Arguments
(citation in Quarto format w/ reference.bib
for future writing)
Significance
- The Web is the largest public corpus of knowledge for human consumption and machine learning training
- AI-generated text usually plagiarize prior content, often hallucinate misinformation, so it pollutes contents on the Web.
- Spammy content affects search engine user experience by disrupting search engine ranking
- Users want accountable, reliable, and informative content, but AI-generated contents are often not so.
- Arguments from Perplexity.ai: LLMs may have stale information, and do not cite their sources for verification purposes.

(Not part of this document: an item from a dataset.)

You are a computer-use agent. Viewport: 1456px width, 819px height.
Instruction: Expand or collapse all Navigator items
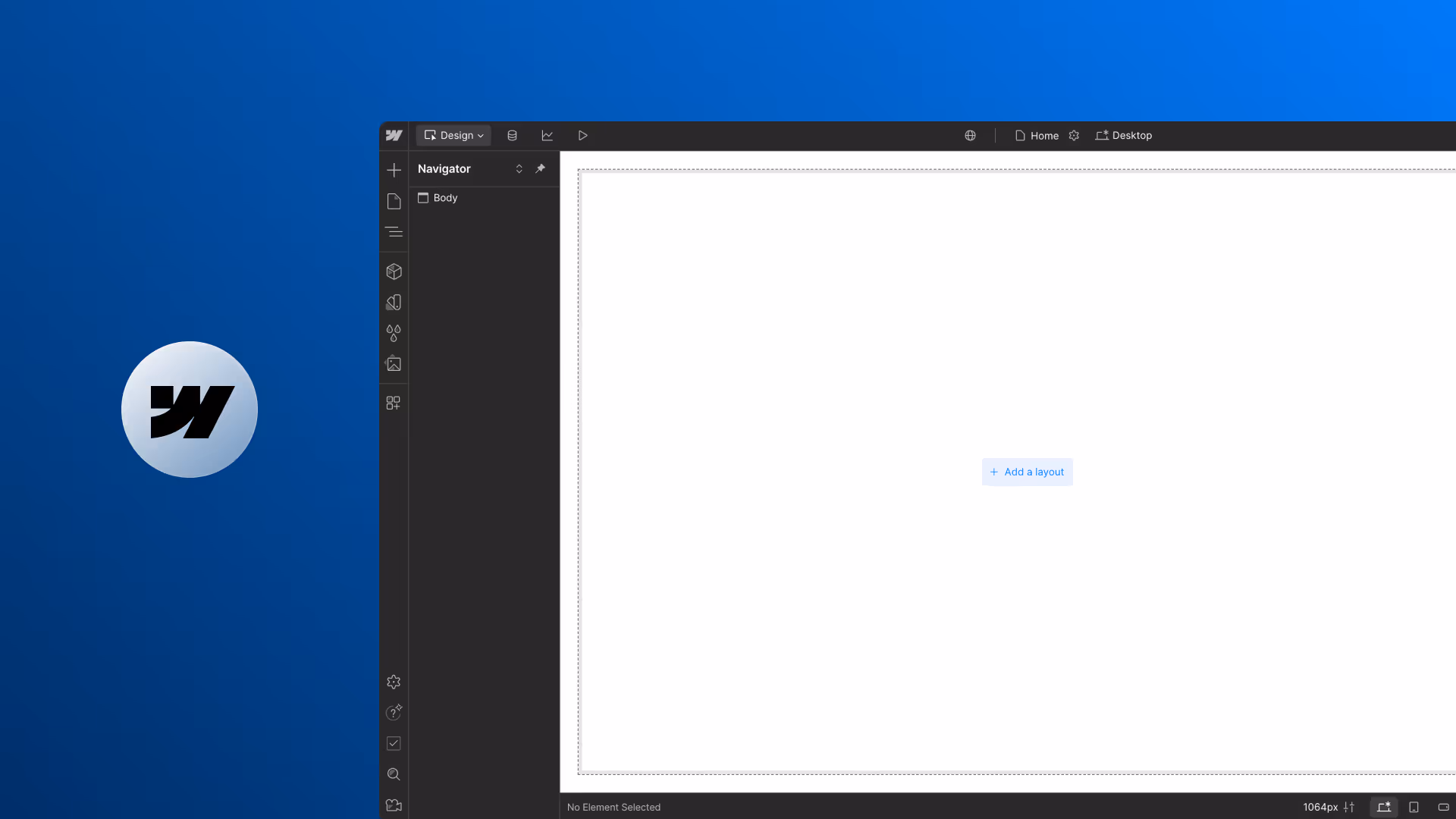(519, 168)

- Generated contents in training data may harm LLM performance
- Generated contents in RAG data may harm LLM search performance
- Laws like the EU AI Act mandate disclosure of AI-generated content, but many AI content websites do not comply and thus may be illegal.
Crawling
- trying to see webpage users see although scraper see different results, search result differ based on location
- main body text extraction is difficult to do well, but we do best-effort w/ SoTA method
- Trafilatura [@barbaresi2021trafilatura] is SoTA [@bevendorff2023empirical; @reeve2024evaluation]
Generated text detection
- Binoculars score reflect information density (substance)
- is calibrated perplexity
- generated text is bad because provide less actual information
- detect both generated and low-quality content
- statistical probability may give more info than binary classification using fixed threshold
- detection of individual webpage may yield error, but aggregate analysis per website should increase accuracy
- although NLP benchmarks evaluated individual detectors on texts, they do not reflect the results from our aggregate website analysis, so we need to run our pipeline over baseline websites
- when multiple detectors exhibit the same trend, the trend is evident
Content farm
- moral issue: some site like GeeksforGeeks look like content farm but may be useful; what is our stance?
Generalizing to non-article webpages
Text-based LLM detection cannot generalize to all webpages. Types of webpages from the viewpoint of such detection (enumeration based on Deepseek):
Single or cohesive narrative/text blocks. Blog Posts, News Articles, Research Publications, Tutorials/Guides, E-books/Whitepapers, Podcast Transcripts, Recipes, Interactive Stories, Archived Content.
👌 These can be treated as a single block of text and directly classified.
Multi-Section Text Pages. Homepage, FAQ, Glossary, Forum (boards/posts), Directory, Wiki/Knowledge Base, Portfolio, Testimonials, Case Studies, Team Directory, Event Listings, Press Releases, User Profiles, Social Feeds, Q&A Platforms.
😰 These, when treated as a single block of text, causes discontinuity in the text and degrade text detection performance. Segmenting them and classifying each segment separately may work.
Boilerplate/Legal/Standardized Content. Privacy Policy, Terms of Service, Disclaimer, Product Pages (descriptions), Download Pages, Account Settings, Pricing Pages, Services Pages, Career Listings, API Documentation, Client Dashboards, Affiliate Pages.
🤷 These have standardized forms, such that humans would write them in a similar way that LLMs do, so detection makes little sense.
Media/Non-Text Pages. Image Galleries, Video Pages, Audio Streams, 3D/Virtual Tours.
❌ Text detection is not applicable to these.
Interactive/Functional Interfaces. Dashboards, Quizzes/Surveys, Calendars, Booking/Checkout Pages, Login/Registration Forms, Search Results, Advanced Filters, Live Chat, Calculators/Converters, Games, AR/VR Interfaces. Stock Tickers, Weather Forecasts, Order Tracking, Live Streams/Webinars, Auction/Bidding Pages, Real Estate Listings, Job Boards. Comparison Tools, Financial Calculators, Medical/Appointment Systems, Code Playgrounds, Maps.
❌ These are not really text-centric content, so text detection is not applicable.